WORK TO DO:
Reproduce the material verbatim, beginning at the line that contains "Where should I click to: Switch" and ending after the line that contains "Looking at the screenshot, I should [1250, 54].". Include both of those lines and nothing outside them.
^^^^
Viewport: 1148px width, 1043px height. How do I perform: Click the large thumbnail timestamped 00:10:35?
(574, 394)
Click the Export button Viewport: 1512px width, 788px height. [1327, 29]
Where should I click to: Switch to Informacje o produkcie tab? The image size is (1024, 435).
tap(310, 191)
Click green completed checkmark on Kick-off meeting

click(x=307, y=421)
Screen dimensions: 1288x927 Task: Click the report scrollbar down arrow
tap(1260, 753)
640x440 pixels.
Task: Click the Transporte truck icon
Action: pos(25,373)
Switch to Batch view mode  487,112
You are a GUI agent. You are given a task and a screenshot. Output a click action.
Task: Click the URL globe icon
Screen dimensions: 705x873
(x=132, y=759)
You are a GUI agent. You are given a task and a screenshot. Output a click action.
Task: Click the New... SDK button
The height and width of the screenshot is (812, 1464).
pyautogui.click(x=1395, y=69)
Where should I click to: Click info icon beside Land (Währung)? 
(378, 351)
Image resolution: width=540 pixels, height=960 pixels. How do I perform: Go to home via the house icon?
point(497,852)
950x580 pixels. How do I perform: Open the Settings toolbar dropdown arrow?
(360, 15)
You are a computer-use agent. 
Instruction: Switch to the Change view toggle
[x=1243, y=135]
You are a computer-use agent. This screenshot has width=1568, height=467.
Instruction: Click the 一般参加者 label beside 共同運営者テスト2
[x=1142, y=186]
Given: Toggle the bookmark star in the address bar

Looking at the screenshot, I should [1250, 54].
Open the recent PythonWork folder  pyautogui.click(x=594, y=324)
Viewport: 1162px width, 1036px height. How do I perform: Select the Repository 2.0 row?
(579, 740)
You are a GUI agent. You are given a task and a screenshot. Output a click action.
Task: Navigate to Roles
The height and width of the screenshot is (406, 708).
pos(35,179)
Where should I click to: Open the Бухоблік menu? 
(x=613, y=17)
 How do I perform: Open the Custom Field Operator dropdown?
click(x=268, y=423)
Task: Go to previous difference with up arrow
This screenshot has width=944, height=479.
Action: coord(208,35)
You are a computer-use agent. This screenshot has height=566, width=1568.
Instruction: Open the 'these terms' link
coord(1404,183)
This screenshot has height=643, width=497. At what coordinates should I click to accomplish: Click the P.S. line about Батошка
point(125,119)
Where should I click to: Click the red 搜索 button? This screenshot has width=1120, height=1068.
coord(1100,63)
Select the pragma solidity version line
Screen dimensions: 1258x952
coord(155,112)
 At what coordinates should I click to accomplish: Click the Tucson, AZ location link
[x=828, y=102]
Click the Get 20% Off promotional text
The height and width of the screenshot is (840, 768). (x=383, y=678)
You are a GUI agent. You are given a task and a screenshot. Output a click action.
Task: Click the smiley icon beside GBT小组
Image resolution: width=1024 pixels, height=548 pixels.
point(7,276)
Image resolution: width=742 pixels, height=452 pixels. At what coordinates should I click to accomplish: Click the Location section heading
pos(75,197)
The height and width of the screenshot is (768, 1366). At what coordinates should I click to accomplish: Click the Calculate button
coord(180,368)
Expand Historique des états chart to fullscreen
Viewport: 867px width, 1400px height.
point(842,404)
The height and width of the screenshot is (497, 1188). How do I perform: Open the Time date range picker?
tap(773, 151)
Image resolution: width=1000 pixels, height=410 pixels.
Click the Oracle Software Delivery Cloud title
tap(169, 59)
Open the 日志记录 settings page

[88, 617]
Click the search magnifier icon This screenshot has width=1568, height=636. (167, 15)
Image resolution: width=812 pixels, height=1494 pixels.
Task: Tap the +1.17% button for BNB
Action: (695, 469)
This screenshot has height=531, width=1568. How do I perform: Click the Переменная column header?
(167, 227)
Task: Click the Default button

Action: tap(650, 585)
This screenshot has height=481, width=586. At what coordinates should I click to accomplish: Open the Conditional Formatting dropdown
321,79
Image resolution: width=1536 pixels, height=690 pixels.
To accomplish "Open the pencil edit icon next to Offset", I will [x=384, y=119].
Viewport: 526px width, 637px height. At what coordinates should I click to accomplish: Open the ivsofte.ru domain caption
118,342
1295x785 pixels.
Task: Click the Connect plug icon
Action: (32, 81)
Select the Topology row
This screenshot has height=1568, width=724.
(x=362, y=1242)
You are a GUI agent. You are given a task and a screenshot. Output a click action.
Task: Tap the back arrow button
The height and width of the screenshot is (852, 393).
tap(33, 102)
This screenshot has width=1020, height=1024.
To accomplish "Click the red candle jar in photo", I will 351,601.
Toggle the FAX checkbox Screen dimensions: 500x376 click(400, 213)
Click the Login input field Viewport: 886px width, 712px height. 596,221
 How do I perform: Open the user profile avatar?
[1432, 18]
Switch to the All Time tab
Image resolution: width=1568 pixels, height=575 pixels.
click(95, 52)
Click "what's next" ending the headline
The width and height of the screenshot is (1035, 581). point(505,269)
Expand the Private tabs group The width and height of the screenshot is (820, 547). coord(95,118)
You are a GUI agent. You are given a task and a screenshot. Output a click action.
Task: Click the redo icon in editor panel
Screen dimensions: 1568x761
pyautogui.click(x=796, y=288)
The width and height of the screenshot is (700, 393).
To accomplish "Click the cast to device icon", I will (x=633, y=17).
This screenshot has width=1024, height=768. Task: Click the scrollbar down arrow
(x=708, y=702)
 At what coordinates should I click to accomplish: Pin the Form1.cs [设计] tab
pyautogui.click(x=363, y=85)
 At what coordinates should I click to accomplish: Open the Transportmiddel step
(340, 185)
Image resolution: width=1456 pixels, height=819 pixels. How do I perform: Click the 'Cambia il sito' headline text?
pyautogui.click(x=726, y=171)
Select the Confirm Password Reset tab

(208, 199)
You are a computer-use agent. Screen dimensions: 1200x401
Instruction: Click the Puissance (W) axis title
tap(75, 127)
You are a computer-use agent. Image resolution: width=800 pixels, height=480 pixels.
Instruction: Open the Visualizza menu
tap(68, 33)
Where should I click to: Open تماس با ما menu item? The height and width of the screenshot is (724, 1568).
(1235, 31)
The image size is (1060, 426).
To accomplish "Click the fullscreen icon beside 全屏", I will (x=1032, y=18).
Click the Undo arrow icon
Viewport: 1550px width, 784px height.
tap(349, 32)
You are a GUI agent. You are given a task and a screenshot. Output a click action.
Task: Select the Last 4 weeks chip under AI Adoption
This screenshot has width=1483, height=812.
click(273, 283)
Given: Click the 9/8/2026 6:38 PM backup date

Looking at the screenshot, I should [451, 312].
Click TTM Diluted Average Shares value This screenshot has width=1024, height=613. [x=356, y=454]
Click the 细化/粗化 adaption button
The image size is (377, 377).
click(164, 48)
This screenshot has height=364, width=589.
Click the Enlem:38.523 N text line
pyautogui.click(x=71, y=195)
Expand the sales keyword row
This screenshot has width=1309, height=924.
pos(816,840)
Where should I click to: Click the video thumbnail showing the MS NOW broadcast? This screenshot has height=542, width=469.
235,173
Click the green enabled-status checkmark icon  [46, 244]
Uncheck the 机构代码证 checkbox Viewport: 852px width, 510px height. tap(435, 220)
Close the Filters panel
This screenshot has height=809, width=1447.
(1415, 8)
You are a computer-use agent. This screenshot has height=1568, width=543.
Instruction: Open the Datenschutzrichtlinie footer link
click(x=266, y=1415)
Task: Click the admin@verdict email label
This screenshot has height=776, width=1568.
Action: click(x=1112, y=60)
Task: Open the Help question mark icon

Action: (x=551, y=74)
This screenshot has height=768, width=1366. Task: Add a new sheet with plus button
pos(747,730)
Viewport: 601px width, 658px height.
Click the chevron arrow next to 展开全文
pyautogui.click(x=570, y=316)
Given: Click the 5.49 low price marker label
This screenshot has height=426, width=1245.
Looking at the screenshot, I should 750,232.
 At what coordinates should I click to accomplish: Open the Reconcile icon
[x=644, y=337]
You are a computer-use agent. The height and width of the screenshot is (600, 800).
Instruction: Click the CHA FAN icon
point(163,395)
^^^^
ANSWER TO THIS EXERCISE:
Where should I click to: Switch to Informacje o produkcie tab? The image size is (1024, 435).
tap(310, 191)
Click green completed checkmark on Kick-off meeting

click(x=307, y=421)
Screen dimensions: 1288x927 Task: Click the report scrollbar down arrow
tap(1260, 753)
640x440 pixels.
Task: Click the Transporte truck icon
Action: pos(25,373)
Switch to Batch view mode  487,112
You are a GUI agent. You are given a task and a screenshot. Output a click action.
Task: Click the URL globe icon
Screen dimensions: 705x873
(x=132, y=759)
You are a GUI agent. You are given a task and a screenshot. Output a click action.
Task: Click the New... SDK button
The height and width of the screenshot is (812, 1464).
pyautogui.click(x=1395, y=69)
Where should I click to: Click info icon beside Land (Währung)? 
(378, 351)
Image resolution: width=540 pixels, height=960 pixels. How do I perform: Go to home via the house icon?
point(497,852)
950x580 pixels. How do I perform: Open the Settings toolbar dropdown arrow?
(360, 15)
You are a computer-use agent. 
Instruction: Switch to the Change view toggle
[x=1243, y=135]
You are a computer-use agent. This screenshot has width=1568, height=467.
Instruction: Click the 一般参加者 label beside 共同運営者テスト2
[x=1142, y=186]
Given: Toggle the bookmark star in the address bar

Looking at the screenshot, I should [1250, 54].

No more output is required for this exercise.